▶ Short task
Could you set out the whole listing below as a numbered list, skipping any blank lines and leaving the pictures out?

▶ Exercise input
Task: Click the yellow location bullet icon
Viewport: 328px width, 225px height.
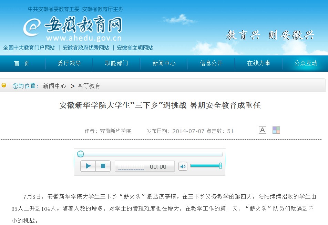Action: coord(4,85)
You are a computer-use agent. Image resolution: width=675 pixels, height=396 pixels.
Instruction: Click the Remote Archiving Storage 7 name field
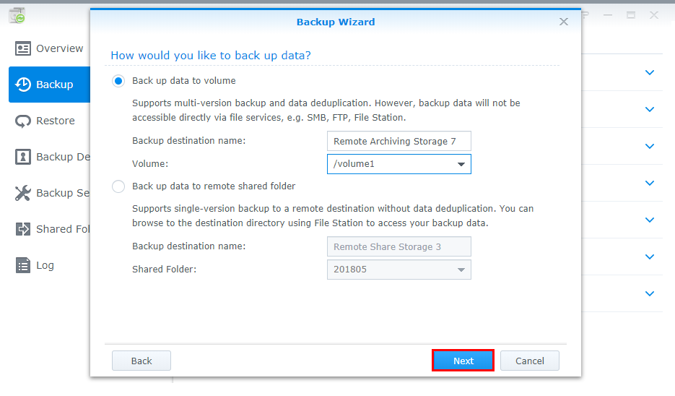pos(399,141)
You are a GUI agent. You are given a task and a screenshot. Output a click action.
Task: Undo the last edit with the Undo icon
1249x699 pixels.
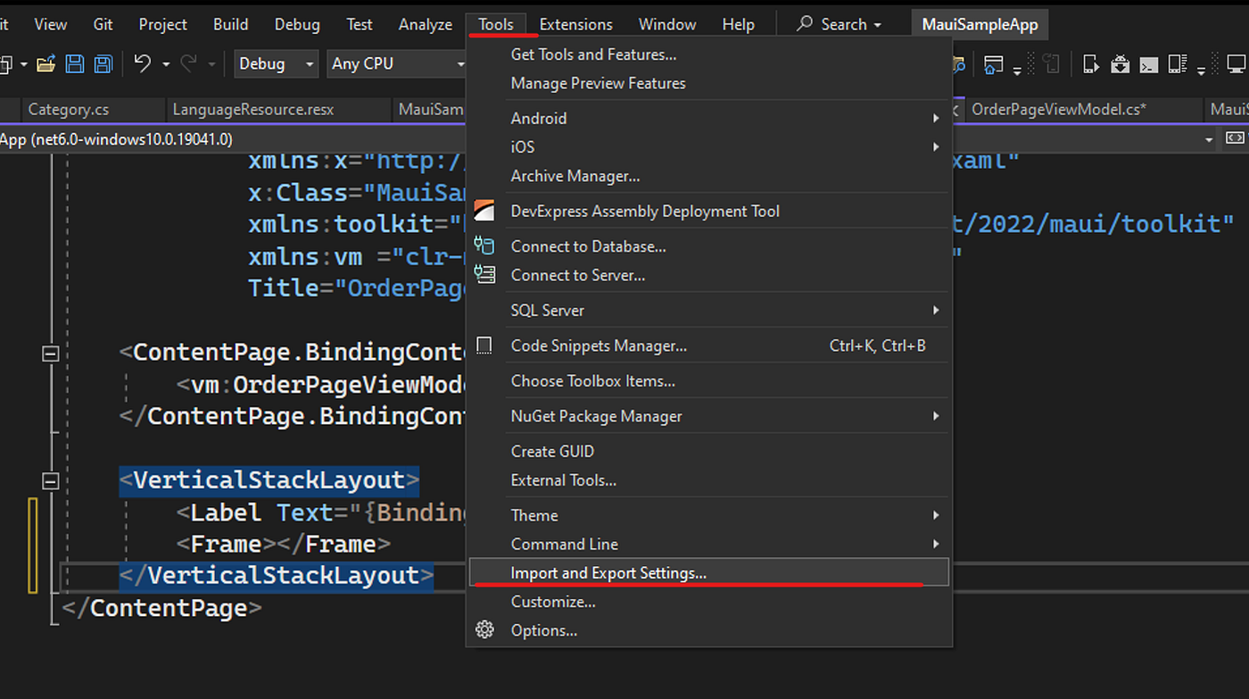(x=143, y=63)
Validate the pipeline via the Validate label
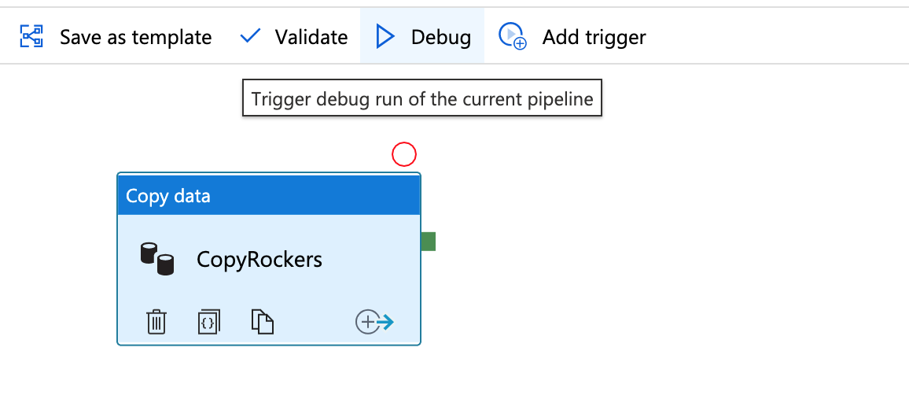Screen dimensions: 909x414 pos(311,37)
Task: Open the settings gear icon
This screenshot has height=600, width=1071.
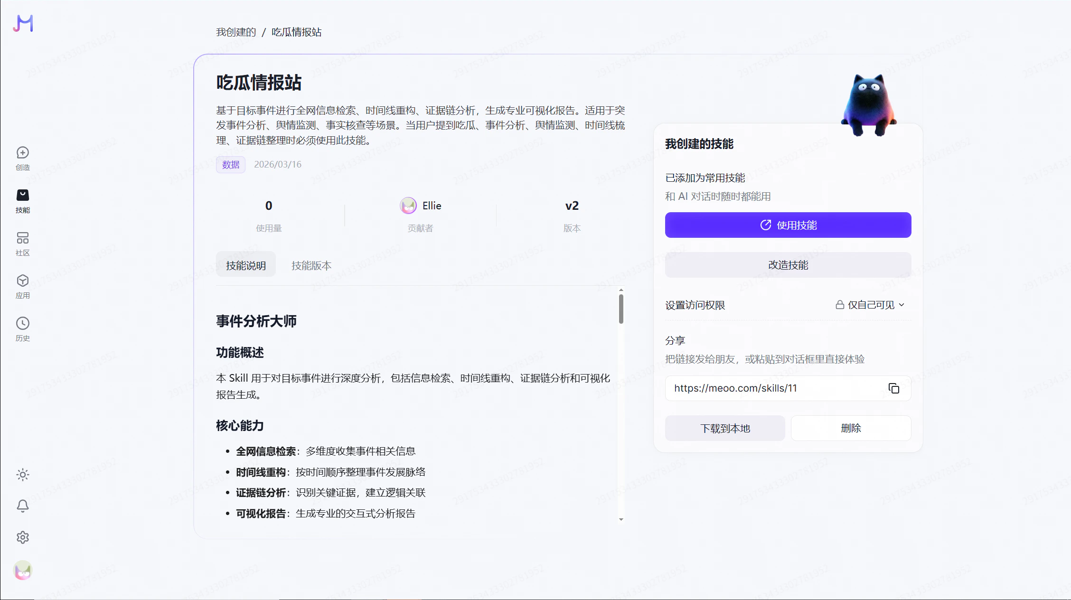Action: tap(23, 537)
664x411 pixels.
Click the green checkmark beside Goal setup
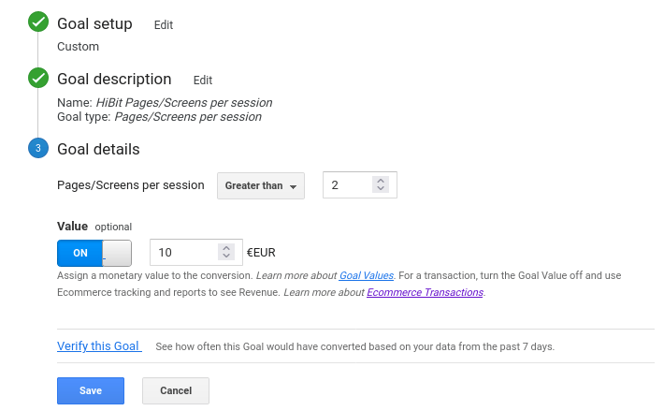(38, 22)
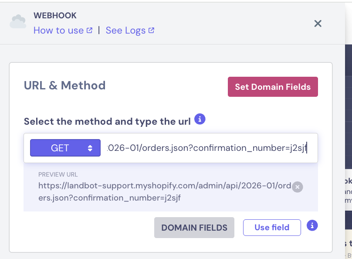
Task: Click external-link icon beside See Logs
Action: (x=152, y=31)
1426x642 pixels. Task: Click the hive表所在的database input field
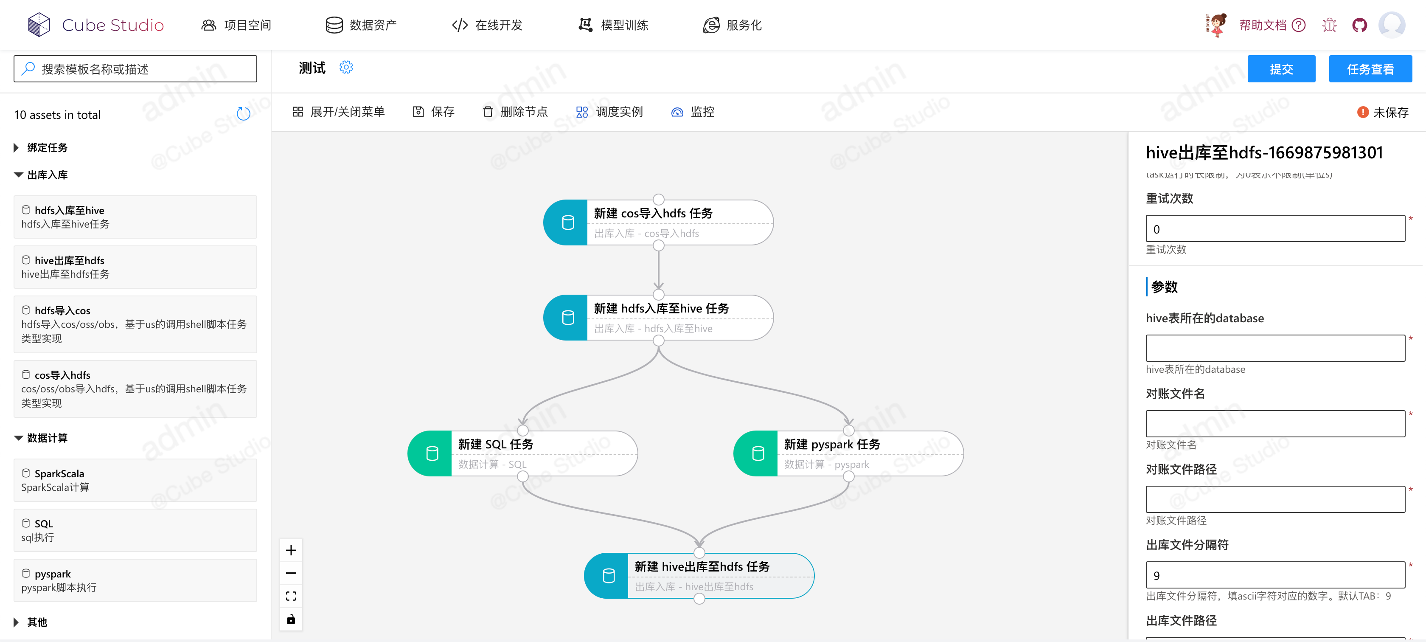coord(1274,348)
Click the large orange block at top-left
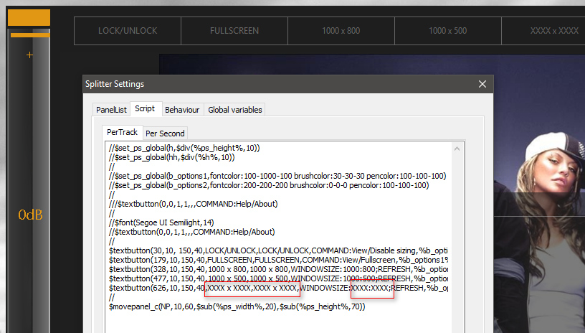The width and height of the screenshot is (585, 333). tap(29, 18)
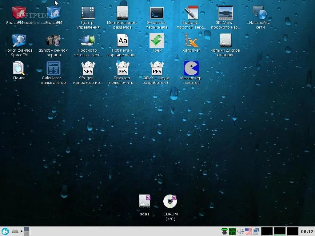Viewport: 315px width, 236px height.
Task: Take a screenshot with gShot
Action: 53,40
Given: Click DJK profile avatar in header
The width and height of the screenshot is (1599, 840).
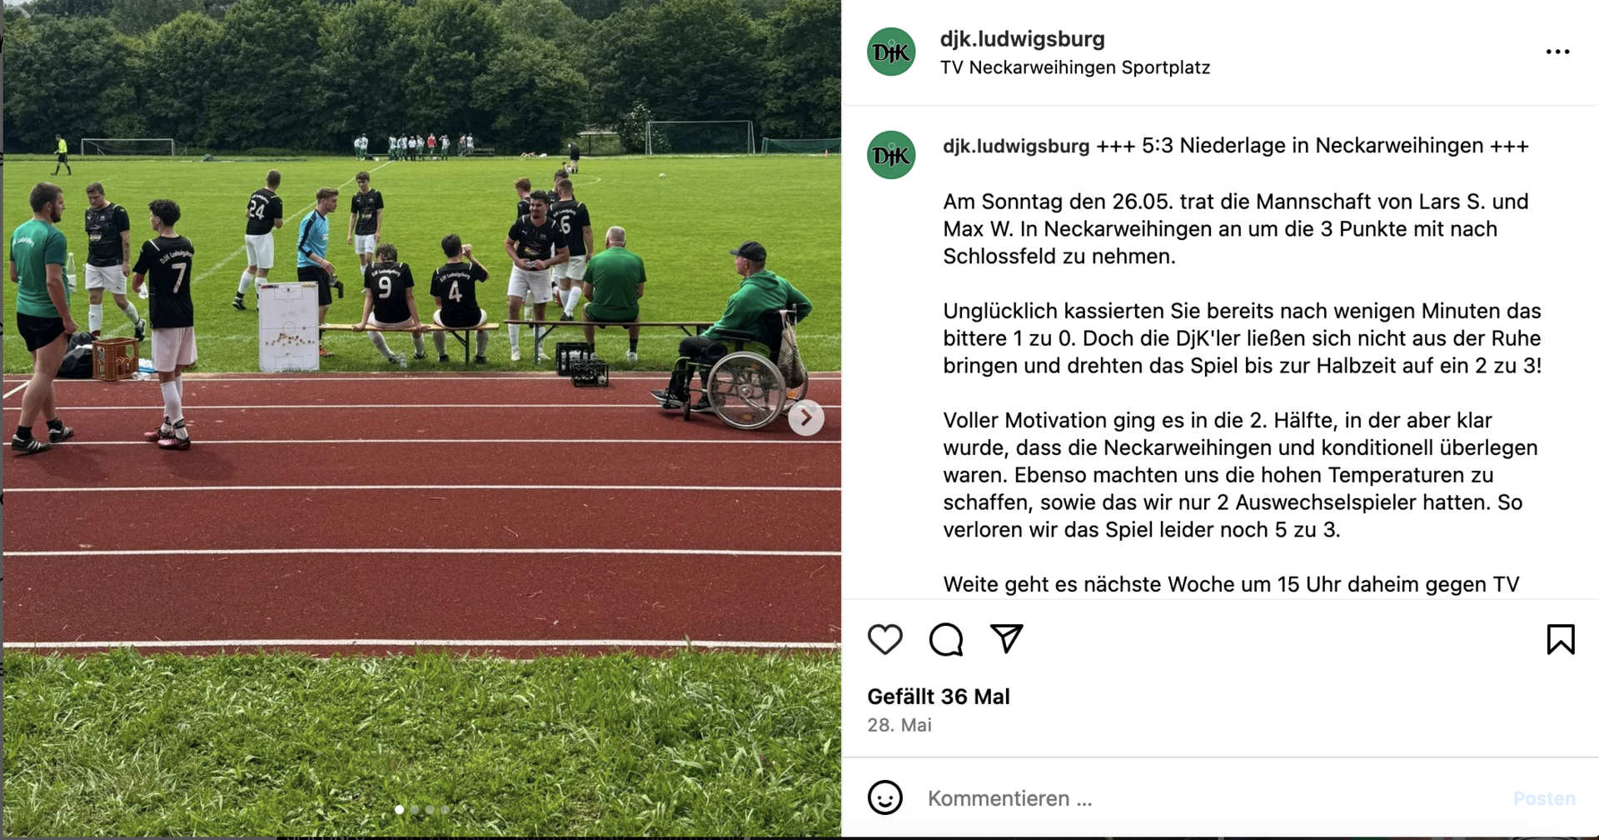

▶ The result
1. Task: Click the yellow location bullet icon
2. Viewport: 328px width, 225px height.
3. Action: coord(4,85)
4. You are a computer-use agent. Image resolution: width=675 pixels, height=396 pixels.
5. Instruction: Click the Remote Archiving Storage 7 name field
6. pos(399,141)
7. You are a GUI agent. You are given a task and a screenshot. Output a click action.
8. Task: Undo the last edit with the Undo icon
9. 1249x699 pixels.
10. (x=143, y=63)
11. Validate the pipeline via the Validate label
12. Screen dimensions: 909x414 pos(311,37)
13. Task: Open the settings gear icon
14. This screenshot has height=600, width=1071.
15. Action: tap(23, 537)
16. 664x411 pixels.
17. Click the green checkmark beside Goal setup
18. (38, 22)
19. Task: Click external-link icon beside See Logs
20. Action: (x=152, y=31)
21. 1426x642 pixels. Task: Click the hive表所在的database input field
22. coord(1274,348)
23. Click the large orange block at top-left
24. The width and height of the screenshot is (585, 333). tap(29, 18)
25. Viewport: 315px width, 236px height.
26. Task: Take a screenshot with gShot
27. Action: 53,40
28. Given: Click DJK profile avatar in header
29. The width and height of the screenshot is (1599, 840).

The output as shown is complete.